Secure Heart Healthy – Diabetic Friendly Recipes – Installment 1: Delicious Whole Wheat Pancakes
There are many websites that tell you what you should and should not eat if you are diabetic or if you have heart disease, heart failure or have had a heart attack. But many of the recipes are complicated and don’t deliver the flavor a> want and He needs kids. In need of an easier, tastier, diabetic friendly and healthy heart, I developed it. We wrote many things about my own and many old loves. The truth is – diabetics are much more likely to have heart disease and heart attacks than non-diabetics. Even children with Type 2 diabetes are at risk for heart disease causes by high LDL cholesterol, atherosclerosis (hardening// of the arteries thick).
Out of necessity, I have developed many diabetic recipes, healthy recipes that are easy to make, taste great and, best of all, are family friendly.I will share them with you in daily or weekly installments as we develop, develop or update that work and we all enjoy it.
Today Breakfast – Heart Healthy Diabetic Friendly Blueberry Pancakes
These pancakes have great flavors that are slightly sweeter than the pancakes from the “complete” mix and are so easy. join They are great for everyone, the taste will surprise you, and they are the only kind of snack that a diabetic or heart disease person will eat.
Ingredients (makes 8 pancakes):
1 cup Whole wheat Flour (without white or unbleached) – I use Arthur Flour
1 tsp Powder
Cup Egg Substitute
1 Cup Skim milk
2 Tablespoons Canola Oil (commonly used for cooking) – I use Libra brand Smart
Instructions:
Pre-heat a non-stick, electric skillet to 350 degrees.
whole wheat flour and baking powder in a medium bowl.
Add egg substitute, whisk in milk and oil.
Whisk gently until all the dry ingredients are wet.
Brush the grill with 2 tablespoons of the added canola oil. Spread the oil evenly throughout the pans. Using this oil will give the plate a special texture and outside I really like restaurant style lagan You can also achieve this effect by spraying a heated pan with high heat non-stick cooking spray – I use PAM for grilling.
Pour 1/4 cup using a measuring cup cup over the batter into the pan hot For the pumpkin pancakes, add 6-8 berries to the top of the spikes before flipping. them. Now you can add a few pecans to increase your intake of healthy oils.
Cook on the first side until they begin to bubble, turn and cook for the same amount of time on the second side.
Servants:
Top your pants with a heart healthy spread, I use Libra Smart, and 1/4 cup sugar free syrup – our house. Favorites are Maple Grove and Smucker’s Farms.
Nutrition Through Pancake:
Calories 102, Fat 3.5 g (but fat less than 1 g), Carbs .5 mg, Sodium 103 mg, Carbohydrates 13 g, Potassium 51 mg, Sugar 1.5 g, Fiber 2 g, Protein 8 g.
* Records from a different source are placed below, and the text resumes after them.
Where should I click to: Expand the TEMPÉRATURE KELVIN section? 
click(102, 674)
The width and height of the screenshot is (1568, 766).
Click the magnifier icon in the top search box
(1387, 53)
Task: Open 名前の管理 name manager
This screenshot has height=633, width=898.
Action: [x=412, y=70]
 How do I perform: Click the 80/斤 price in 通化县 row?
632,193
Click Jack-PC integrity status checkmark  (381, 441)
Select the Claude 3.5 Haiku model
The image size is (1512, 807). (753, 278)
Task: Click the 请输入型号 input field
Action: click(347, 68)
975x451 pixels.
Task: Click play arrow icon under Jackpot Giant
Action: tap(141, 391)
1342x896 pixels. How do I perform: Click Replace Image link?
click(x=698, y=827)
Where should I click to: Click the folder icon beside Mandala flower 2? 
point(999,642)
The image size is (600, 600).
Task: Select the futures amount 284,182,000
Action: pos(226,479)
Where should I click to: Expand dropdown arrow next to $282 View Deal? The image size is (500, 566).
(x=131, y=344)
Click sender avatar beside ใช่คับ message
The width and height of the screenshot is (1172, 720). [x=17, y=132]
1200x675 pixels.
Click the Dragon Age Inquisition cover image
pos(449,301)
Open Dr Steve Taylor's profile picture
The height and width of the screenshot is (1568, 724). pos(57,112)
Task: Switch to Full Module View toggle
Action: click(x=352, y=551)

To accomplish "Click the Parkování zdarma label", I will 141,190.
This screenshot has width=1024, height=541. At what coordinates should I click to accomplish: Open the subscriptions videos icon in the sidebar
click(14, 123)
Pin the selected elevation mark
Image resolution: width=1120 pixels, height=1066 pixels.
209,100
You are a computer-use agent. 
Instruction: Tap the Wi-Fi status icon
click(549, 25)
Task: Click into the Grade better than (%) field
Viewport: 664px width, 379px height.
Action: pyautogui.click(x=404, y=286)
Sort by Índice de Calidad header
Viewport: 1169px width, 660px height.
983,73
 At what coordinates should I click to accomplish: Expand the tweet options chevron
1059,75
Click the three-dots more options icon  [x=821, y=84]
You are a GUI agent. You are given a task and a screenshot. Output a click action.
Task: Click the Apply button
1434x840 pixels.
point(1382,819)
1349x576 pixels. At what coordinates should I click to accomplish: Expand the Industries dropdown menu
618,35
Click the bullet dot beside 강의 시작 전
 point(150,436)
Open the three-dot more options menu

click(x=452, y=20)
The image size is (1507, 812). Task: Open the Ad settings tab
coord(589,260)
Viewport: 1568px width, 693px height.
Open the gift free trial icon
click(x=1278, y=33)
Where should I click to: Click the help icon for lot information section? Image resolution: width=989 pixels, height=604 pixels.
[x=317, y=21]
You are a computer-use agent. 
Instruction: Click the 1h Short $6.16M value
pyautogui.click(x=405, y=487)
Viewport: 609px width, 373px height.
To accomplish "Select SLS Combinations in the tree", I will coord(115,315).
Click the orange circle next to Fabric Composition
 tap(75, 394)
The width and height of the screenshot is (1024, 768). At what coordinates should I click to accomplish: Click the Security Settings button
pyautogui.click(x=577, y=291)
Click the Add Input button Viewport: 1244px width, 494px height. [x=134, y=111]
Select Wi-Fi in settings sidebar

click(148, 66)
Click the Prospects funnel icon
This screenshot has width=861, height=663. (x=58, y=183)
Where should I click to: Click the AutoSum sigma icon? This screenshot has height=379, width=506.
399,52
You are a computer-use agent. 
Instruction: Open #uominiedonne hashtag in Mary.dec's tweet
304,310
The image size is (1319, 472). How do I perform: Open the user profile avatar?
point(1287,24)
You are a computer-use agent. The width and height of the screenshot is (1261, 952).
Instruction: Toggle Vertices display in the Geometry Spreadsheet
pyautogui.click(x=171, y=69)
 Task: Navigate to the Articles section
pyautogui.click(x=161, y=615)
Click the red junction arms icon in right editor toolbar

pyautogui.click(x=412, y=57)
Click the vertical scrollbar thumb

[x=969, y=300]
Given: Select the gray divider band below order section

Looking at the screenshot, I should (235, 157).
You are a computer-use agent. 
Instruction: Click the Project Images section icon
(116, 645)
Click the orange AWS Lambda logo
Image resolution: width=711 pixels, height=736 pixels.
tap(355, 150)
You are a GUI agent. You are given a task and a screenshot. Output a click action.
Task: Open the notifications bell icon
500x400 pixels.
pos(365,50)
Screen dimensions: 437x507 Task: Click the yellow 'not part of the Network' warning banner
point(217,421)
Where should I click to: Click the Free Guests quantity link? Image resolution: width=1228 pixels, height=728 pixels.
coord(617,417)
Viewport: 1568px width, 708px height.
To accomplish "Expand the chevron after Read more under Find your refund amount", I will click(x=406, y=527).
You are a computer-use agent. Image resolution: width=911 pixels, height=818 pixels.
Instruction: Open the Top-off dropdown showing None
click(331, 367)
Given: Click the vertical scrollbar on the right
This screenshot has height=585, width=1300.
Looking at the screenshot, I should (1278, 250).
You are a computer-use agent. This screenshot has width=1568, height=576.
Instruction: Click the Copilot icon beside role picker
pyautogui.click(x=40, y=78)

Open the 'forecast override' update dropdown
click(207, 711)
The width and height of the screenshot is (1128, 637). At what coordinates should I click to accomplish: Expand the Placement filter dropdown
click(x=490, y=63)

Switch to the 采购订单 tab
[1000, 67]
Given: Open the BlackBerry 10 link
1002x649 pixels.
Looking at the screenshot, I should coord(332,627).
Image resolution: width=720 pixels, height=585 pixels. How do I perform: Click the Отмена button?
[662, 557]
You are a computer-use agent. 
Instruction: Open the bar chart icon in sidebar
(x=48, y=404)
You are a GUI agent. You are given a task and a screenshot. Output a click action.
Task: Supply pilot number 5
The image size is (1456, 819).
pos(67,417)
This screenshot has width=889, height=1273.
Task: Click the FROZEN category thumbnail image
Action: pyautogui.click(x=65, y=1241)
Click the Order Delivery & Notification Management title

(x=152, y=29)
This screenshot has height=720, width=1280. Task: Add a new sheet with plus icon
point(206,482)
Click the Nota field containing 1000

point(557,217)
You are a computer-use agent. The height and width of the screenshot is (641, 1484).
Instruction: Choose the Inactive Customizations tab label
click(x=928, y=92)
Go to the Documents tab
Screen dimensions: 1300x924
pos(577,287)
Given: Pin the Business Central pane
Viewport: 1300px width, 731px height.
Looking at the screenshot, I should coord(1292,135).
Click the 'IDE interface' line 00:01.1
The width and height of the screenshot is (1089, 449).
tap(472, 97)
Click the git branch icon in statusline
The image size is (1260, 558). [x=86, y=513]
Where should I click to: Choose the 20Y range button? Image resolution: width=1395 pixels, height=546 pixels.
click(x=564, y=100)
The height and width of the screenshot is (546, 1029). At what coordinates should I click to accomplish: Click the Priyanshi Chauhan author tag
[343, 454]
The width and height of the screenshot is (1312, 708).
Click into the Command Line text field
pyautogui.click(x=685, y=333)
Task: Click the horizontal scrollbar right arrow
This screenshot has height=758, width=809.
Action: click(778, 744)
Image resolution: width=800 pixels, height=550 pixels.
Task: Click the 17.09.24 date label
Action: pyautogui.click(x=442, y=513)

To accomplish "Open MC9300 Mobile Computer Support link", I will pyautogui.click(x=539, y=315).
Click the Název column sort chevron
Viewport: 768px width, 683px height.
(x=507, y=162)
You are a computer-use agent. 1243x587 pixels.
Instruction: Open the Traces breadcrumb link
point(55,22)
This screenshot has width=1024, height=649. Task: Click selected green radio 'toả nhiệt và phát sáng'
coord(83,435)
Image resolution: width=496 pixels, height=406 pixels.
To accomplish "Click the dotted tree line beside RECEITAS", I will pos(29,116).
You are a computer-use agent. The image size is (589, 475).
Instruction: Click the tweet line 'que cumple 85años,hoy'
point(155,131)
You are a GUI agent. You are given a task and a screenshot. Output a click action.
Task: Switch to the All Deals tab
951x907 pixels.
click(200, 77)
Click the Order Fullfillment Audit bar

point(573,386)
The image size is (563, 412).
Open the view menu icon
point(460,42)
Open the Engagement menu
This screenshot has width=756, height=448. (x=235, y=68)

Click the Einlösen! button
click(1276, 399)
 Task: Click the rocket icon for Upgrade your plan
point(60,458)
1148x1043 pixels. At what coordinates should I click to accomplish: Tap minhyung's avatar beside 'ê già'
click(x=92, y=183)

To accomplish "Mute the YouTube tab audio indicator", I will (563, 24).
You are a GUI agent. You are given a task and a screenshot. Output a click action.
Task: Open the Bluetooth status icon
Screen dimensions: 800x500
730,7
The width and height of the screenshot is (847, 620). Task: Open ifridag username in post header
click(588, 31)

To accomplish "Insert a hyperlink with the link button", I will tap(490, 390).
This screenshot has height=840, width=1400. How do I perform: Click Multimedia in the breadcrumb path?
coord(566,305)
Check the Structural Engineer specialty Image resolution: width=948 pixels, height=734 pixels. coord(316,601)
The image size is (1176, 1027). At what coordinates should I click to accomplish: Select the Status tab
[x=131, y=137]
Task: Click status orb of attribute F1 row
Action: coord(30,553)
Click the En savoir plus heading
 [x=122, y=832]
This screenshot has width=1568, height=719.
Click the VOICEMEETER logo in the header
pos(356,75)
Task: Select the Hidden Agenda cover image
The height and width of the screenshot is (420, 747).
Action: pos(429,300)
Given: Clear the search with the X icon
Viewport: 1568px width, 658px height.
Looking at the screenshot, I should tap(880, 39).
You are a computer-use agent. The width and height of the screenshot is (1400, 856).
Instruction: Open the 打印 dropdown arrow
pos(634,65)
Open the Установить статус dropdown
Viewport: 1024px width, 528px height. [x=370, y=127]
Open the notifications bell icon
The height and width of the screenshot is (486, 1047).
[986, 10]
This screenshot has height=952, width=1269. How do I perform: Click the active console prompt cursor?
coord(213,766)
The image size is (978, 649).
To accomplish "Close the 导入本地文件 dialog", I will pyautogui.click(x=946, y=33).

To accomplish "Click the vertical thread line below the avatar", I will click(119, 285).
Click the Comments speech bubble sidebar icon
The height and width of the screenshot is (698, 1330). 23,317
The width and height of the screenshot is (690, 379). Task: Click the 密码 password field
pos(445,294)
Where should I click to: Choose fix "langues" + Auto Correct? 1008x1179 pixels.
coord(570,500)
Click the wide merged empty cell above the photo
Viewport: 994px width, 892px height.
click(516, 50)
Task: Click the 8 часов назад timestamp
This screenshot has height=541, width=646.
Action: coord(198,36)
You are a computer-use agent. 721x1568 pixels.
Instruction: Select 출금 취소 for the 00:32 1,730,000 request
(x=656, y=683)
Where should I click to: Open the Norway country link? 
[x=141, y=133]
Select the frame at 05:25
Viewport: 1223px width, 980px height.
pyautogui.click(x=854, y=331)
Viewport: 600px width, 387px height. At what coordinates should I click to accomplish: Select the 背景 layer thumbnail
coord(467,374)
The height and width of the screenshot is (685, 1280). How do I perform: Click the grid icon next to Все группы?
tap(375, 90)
Each recipe has a new or recalled story.
My husband, who has been diabetic for many years, had a near-fatal heart attack in December 2009 – just that. before Christmas We had to change everything about how we live and what we eat every day – quickly. He is not overweight, he is not sedentary, and he is a Type 2 Diabetic. His parents were both diabetic, his four grandparents were diabetic, his brothers are diabetic – his genetics were decided against him. Keeping diabetes under control has proven difficult – additives in most processed foods have made it nearly impossible. We thought that keeping “sugar” under 200 was enough – a faulty thought as evidenced by the heart attack. So we researched, read labels and learned what to buy, and more importantly, what not to buy.
Some easy, simple rules help:
Ninety percent of your shopping cart should be filled with items sold on the margins of the supermarket – don’t browse the shekels. Bring them down only to the items in your description – here are the limits of my tests and they will help you too!
No trans-fats, nothing hydrogenated in hydrogenated or partially. If those words are on the label, let it burn!
There is no need to read everything on the label, just scan it. Make sure that sugar is not the first drug; avoid the word “syrup” as often as possible.
Avoid, or avoid, palm or palm oil a>- are imbued, as are the fats in most foods. Palm oil is usually found in these wonderfully creamy, chocolate candy bars that many of us love.
Have beef or pork only once a week and in very small portions. chicken or turkey instead – white meat < /a>, please.
Eat fish twice a week – stay in some great fish recipes that even the pickiest eaters will enjoy.
I have a very frugal dinner at least once a week – I have a great omelette dinner recipe I will share it with you soon!
Be healthy, enjoy and come back < /a> often for many smartphones and tablets!